Страница 5 из 20
Смерть – это тайна, а соприкоснуться с тайной можно только в безмолвии. Болтун может жить у самого кладбища, видеть, как каждый день мимо его окон несут гробы, и в то же время не помнить о том, что когда-нибудь придется умирать и ему. Память смертная требует того, что болтун потерял, – способности созерцать, как бы запечатлевать письмена на собственном сердце. Память о смерти, как и все, необходимое для спасения, это благодатный дар[13], а болтун, за шумом произносимых им слов, не может услышать в своей душе тихий голос благодати.
Смерть приходит к словоблуднику так же неожиданно, как и к многопопечительному: ведь, перебирая и обсуждая чужие дела, он совсем забыл, что она существует. Но если человек, погруженный в суетные заботы, уходит из этого мира пустым, то болтун вовсе не пуст: у него за плечами целый мешок чужих грехов, ставших его грехами. По привычке он пробует заговорить с самой смертью, но не получает ответа.

Вопросы:
1. Что, согласно тексту о болтуне и памяти смертной, болтун уносит с собой, уходя из этого мира?
2. Продолжите текст о болтуне и памяти смертной после его последнего предложения.

Выдержки из данных:
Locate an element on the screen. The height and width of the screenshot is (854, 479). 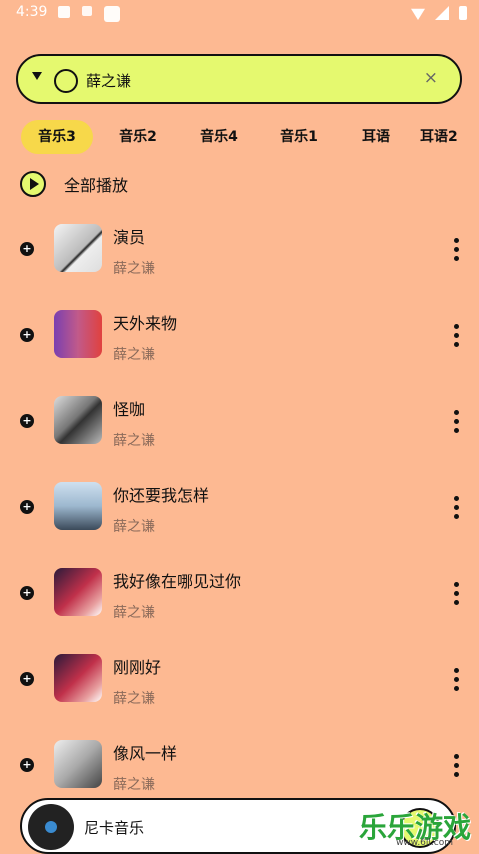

---

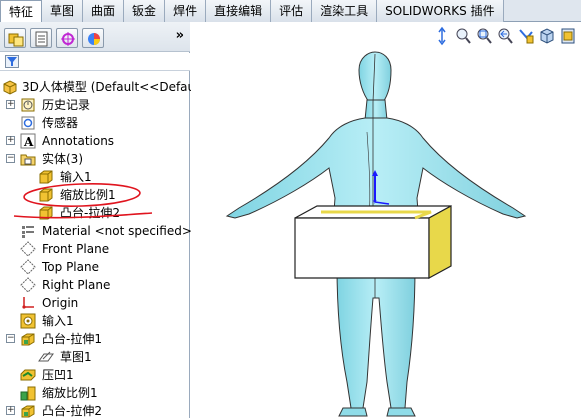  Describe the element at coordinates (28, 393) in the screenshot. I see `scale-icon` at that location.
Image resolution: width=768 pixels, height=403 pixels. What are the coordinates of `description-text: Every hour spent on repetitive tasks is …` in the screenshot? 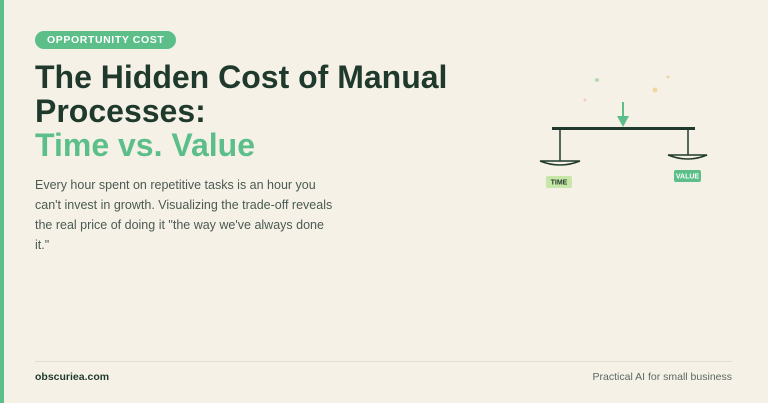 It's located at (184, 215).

* * *

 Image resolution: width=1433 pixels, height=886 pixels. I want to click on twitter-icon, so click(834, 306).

Ответы по заданиям:
1. Целый мешок чужих грехов, ставших его грехами.

2.
Не меньше, чем многословие, противна памяти смертной и привычка постоянно шутить. Царь Соломон сравнивал смех с треском горящего хвороста, который дает дым, но не тепло[14]. Шутки и насмешки – то же пустословие, только пропитанное ядом, который, подобно змее, копит человек в своем сердце. Человек – образ Божий. Насмешка – желание представить его в безобразном виде, то есть лишить образа Божия, показать уродливым, как Квазимодо.
Шутка делает человека циничным и наглым. Это порождение гордыни: насмешник стремится унизить ближнего, чтобы показать свое мнимое превосходство. Мы испытываем удовольствие, когда слышим шутки, именно потому, что они дают разрядку потенциалу накопившегося в нас зла. Мы склонны выдавать шутку за благодушие, но ни один шутник не любит, чтобы смеялись над ним.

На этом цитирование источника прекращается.